The arithmetic works like this. When Eurotunnel launches its pounds 8.7bn debt refinancing this summer it intends to swap about pounds 1bn of that debt for shares priced at around pounds 1.30. Since the shares are currently languishing at 71p it would take a rerating of truly heroic proportions to get them to the point where anyone would want to touch the new equity, save for Eurotunnel's bankers. They are bent over the proverbial barrel and have little choice but to take the shares or put the company into liquidation.

It is a fair bet, however, that somewhere among the 720,000 tortured souls who make up Eurotunnel's share register there will be the odd patriotic Englishman or crazed French dentist who insists on his inalienable right to throw more good money after bad into this hole in the ground.

It is just conceivable that sentiment will move Eurotunnel's way. But for that to happen it will have to get another 35 years on its concession and the Anglo-French Safety Authority will have to bless a freight shuttle design which is akin to a potential inferno on wheels.

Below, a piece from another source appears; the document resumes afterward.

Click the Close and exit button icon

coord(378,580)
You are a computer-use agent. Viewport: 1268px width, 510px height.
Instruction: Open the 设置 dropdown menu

But at least for once the interests of banks and shareholders are aligned. There is every incentive to get the share price up because the nearer the strike price gets to the market price, the more likely it is to tempt shareholders into the water. That would allow the banks to exchange their debt at par when it is trading in the secondary debt market at around 40 per cent of face value.

Fantasy? Almost certainly but that may not stop some shareholders taking the plunge even if the prospectus has a health warning printed on every page.